Return the entries from their start through the line containing "Looking at the screenshot, I should 799,23.", copied word for word, with both ends included.

##########

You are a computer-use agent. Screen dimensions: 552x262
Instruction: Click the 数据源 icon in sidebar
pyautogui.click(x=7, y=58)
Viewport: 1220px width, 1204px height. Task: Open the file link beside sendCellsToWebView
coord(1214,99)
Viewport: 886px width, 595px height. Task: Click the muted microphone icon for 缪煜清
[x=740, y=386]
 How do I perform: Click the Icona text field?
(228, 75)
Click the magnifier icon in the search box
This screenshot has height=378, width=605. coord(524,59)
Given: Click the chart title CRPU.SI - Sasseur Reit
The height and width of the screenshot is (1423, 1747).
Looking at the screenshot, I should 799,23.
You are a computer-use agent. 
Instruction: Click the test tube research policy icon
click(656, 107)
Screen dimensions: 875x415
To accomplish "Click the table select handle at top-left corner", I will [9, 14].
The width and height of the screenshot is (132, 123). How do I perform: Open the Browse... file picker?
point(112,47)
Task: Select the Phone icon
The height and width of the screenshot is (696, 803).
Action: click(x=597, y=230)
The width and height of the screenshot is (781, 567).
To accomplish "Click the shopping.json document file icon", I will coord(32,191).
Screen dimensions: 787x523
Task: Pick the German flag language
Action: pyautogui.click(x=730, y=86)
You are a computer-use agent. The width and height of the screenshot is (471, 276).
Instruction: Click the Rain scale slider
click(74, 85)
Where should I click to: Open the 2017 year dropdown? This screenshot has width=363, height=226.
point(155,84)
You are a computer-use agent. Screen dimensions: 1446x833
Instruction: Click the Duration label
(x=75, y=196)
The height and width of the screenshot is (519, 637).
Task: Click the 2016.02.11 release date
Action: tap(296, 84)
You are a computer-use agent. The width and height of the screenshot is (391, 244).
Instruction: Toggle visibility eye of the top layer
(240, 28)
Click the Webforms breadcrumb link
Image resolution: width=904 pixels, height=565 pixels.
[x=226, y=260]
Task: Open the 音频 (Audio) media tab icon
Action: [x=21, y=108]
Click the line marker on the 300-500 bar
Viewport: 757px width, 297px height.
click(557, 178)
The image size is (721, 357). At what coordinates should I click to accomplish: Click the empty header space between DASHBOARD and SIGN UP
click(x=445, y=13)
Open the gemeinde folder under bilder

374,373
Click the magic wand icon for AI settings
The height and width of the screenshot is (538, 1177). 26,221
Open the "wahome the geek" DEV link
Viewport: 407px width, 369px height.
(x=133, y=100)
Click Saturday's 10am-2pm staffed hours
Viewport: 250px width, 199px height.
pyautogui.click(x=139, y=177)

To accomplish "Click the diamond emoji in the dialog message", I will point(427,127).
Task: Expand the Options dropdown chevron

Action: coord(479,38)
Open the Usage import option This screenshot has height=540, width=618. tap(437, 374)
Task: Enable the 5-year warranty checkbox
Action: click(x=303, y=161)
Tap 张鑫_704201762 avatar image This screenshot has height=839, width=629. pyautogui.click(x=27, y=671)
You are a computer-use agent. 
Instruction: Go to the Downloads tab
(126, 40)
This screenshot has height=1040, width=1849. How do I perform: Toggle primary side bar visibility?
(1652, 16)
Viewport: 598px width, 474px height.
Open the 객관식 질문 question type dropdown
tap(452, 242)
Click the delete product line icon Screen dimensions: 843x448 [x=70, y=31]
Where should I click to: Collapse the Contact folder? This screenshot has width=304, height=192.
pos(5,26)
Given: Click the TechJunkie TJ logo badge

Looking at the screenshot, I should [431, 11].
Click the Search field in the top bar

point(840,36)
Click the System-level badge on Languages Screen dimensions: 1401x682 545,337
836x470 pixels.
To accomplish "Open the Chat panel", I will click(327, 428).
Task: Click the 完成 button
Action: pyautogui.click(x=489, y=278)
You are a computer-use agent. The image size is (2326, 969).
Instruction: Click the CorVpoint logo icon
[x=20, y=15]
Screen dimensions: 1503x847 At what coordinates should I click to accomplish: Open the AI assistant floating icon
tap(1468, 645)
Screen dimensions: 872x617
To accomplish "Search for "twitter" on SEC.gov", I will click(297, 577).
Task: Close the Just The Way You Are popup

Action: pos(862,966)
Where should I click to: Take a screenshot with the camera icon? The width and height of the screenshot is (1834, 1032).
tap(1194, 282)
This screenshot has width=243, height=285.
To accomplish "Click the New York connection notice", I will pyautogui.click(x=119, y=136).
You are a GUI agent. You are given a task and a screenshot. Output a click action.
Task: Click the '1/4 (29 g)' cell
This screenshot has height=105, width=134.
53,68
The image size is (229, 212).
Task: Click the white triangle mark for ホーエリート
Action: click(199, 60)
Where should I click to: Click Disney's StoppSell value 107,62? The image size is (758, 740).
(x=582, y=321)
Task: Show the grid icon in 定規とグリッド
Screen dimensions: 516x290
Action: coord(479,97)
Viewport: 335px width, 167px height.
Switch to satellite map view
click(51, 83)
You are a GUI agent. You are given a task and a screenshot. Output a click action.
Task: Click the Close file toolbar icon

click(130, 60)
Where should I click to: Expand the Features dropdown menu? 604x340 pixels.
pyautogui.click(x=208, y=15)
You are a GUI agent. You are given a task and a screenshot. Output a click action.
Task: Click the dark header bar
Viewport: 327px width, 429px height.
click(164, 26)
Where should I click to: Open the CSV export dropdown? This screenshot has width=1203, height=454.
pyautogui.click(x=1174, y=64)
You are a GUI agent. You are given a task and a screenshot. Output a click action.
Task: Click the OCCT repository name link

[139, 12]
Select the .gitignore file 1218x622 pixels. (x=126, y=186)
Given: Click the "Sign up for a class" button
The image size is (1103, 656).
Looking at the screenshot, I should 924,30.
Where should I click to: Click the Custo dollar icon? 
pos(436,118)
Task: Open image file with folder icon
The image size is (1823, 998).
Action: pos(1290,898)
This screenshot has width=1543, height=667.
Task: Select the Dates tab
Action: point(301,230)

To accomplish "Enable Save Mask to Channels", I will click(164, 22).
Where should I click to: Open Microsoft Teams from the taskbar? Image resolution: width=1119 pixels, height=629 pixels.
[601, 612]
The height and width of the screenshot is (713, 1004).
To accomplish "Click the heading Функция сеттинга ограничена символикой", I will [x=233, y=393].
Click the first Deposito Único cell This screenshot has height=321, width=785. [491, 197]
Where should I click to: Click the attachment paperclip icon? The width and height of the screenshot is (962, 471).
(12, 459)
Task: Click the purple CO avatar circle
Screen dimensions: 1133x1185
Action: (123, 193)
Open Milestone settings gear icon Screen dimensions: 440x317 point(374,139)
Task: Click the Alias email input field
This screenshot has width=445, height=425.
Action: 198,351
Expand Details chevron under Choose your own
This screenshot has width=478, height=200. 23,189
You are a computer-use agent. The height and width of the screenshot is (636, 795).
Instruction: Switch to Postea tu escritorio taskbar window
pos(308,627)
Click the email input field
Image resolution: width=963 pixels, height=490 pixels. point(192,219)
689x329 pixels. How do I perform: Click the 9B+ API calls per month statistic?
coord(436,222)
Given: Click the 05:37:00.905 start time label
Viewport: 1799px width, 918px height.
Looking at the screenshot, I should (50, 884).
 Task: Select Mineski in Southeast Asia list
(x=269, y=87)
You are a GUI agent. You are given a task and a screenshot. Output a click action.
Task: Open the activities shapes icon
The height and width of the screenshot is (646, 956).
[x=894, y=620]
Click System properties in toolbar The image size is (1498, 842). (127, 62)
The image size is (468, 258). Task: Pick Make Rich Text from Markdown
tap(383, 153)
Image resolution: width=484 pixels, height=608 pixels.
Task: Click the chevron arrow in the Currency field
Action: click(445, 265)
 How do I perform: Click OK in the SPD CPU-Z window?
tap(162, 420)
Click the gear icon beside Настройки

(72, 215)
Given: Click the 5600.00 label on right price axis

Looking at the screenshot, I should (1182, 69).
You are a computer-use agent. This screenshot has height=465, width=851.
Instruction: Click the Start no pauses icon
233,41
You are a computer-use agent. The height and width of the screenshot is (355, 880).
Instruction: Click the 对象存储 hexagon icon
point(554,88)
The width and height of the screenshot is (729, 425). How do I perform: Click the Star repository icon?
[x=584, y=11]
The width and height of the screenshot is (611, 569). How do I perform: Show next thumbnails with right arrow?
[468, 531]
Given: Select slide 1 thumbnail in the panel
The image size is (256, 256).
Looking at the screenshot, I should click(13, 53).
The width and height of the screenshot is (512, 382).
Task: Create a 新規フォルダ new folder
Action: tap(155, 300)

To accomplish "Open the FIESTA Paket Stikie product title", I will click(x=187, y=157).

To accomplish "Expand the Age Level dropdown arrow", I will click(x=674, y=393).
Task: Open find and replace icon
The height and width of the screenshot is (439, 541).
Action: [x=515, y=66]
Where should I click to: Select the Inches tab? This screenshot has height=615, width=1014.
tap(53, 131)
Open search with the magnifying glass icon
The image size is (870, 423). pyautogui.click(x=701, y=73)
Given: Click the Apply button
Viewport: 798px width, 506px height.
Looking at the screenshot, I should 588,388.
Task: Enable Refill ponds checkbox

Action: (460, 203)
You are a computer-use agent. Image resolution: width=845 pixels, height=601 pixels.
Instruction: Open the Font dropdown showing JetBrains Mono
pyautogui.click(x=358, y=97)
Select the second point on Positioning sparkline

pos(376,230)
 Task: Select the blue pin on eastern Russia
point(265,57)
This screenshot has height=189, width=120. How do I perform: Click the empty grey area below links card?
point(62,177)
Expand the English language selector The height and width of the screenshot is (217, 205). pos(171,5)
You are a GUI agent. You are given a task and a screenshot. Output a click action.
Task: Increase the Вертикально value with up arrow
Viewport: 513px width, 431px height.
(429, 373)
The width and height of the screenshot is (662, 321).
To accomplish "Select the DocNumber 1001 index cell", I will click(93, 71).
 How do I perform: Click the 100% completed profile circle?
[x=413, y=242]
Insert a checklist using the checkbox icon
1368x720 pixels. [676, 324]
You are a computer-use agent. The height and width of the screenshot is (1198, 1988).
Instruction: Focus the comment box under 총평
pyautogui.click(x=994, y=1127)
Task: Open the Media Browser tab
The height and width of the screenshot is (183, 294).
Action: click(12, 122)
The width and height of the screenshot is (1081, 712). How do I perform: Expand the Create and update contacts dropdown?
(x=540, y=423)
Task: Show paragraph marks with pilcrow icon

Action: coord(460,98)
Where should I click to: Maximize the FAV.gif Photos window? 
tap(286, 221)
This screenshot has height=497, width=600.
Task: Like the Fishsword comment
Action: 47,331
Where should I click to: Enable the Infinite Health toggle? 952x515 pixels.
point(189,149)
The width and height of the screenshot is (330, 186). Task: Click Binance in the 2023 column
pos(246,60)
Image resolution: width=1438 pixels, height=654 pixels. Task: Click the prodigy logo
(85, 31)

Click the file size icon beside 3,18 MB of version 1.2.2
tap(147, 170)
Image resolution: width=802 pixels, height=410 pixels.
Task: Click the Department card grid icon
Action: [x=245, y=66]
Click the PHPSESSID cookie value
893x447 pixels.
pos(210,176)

##########

- **RESPONSE TO THE EXERCISE**
You are a computer-use agent. Screen dimensions: 552x262
Instruction: Click the 数据源 icon in sidebar
pyautogui.click(x=7, y=58)
Viewport: 1220px width, 1204px height. Task: Open the file link beside sendCellsToWebView
coord(1214,99)
Viewport: 886px width, 595px height. Task: Click the muted microphone icon for 缪煜清
[x=740, y=386]
 How do I perform: Click the Icona text field?
(228, 75)
Click the magnifier icon in the search box
This screenshot has height=378, width=605. coord(524,59)
Given: Click the chart title CRPU.SI - Sasseur Reit
The height and width of the screenshot is (1423, 1747).
Looking at the screenshot, I should 799,23.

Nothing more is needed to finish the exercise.